Canadian ice hockey player (born 1999)

Jaret Lynn Anderson-Dolan (born September 12, 1999) is a Canadian professional ice hockey forward for Brynäs IF of the Swedish Hockey League (SHL). Anderson-Dolan was selected in the second round of the 2017 NHL entry draft, 41st overall, by the Los Angeles Kings.

==Playing career==
===Junior===
As a 14-year old with the Edge School Mountaineers Bantam AAA team, Anderson-Dolan scored 103 points in 50 games.

Anderson-Dolan was drafted 14th in the 2014 WHL Bantam Draft to the Spokane Chiefs. He was expected to be one of the top 5 selections but slipped because some teams did not want to draft him because of his family situation. He put up 76 points in 72 regular season games in his sophomore 2016–17 season. He ended the season as the 21st ranked North American skater by NHL Central Scouting.

===Professional===
Anderson-Dolan was drafted 41st overall in the 2nd round of the 2017 NHL entry draft by the Los Angeles Kings. He signed a three-year entry-level contract with the Kings on September 25, 2017.

After completing the 2017–18 season with the Chiefs, Anderson-Dolan was loaned to the Kings American Hockey League affiliate, the Ontario Reign, on April 6, 2018.

After attending the Kings training camp, Anderson-Dolan was named to the Kings opening night roster.

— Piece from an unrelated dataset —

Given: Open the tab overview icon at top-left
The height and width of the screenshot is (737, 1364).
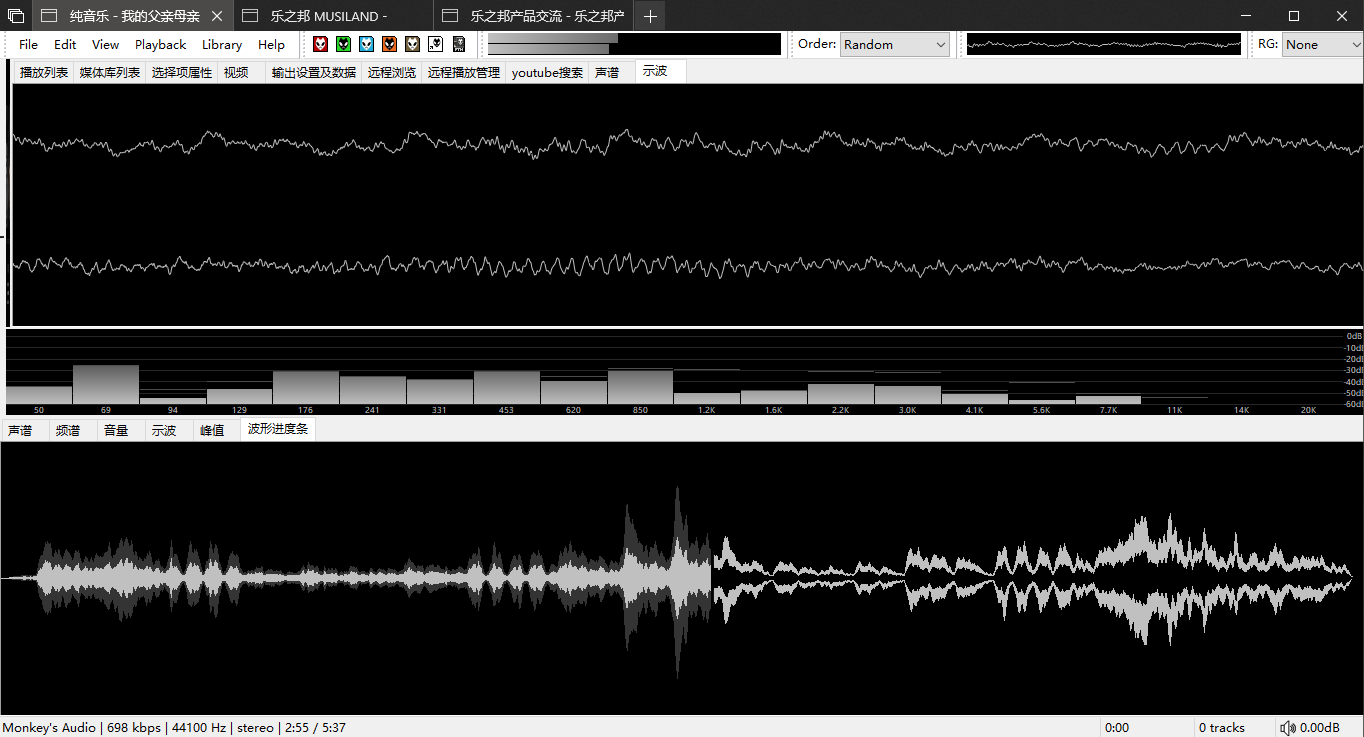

Sitting as a healthy scratch for the Kings first game on October 5, he made his NHL debut on October 7 against the Detroit Red Wings. By making his debut, Anderson-Dolan became the youngest Kings player since Craig Redmond in 1984 and 10th youngest in franchise history. Two games later on October 11, he recorded his first career NHL point, an assist on Michael Amadio's goal, in a 3–0 win over the Montreal Canadiens. He was reassigned to the Spokane Chiefs on October 22, after playing in five NHL games and earning one point, and in the same day was added to Team WHL to compete at the 2018 CHL Canada/Russia Series. The following day, Anderson-Dolan was named co-captain of the Chiefs alongside Ty Smith. On March 16, 2019, Anderson-Dolan was awarded the Chiefs' Players' Player award for the 2018–19 season.

In the 2020–21 season, the Kings named Anderson-Dolan to their taxi squad. He was recalled to the active roster on February 5, 2021, and on February 7 scored his first NHL goal on Robin Lehner in a 4–3 loss to the Vegas Golden Knights.

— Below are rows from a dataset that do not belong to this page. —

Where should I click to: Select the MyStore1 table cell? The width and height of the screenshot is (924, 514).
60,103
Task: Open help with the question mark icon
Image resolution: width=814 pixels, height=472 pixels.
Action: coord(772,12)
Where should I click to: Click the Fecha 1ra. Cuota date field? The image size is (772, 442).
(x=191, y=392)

As a restricted free agent, Anderson-Dolan was signed to a one-year, two-way contract extension with the Kings on July 23, 2022. In the following season, Anderson-Dolan collected his first career multi-goal game in the NHL on January 22, 2023, scoring both Kings goals in a 2–1 win over the Chicago Blackhawks.

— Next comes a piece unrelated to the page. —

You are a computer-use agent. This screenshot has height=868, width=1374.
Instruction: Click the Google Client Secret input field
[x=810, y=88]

During the season, following 30 games with the Kings, contributing just 4 points, Anderson-Dolan was claimed by the Nashville Predators off waivers on March 7, 2024. He remained on the Predators roster for the remainder of the season, making a lone appearance.

Leaving the Predators as a free agent, Anderson-Dolan signed a two-year, $1.55 million contract with the Winnipeg Jets on July 2, 2024.

At the conclusion of his two seasons within the Jets organization, Anderson-Dolan left North America as a free agent and was signed to a two-year contract with Swedish club, Brynäs IF of the SHL, on July 17, 2026.

==International play==

On April 12, 2017, Anderson-Dolan was selected as team captain to represent Canada at the 2017 IIHF World U18 Championships. Team Canada was eliminated in the quarter-finals against Sweden.

On December 25, 2018, Anderson-Dolan was named an alternate captain for Team Canada, along with Evan Bouchard and Ian Mitchell, for the 2019 World Junior Ice Hockey Championships.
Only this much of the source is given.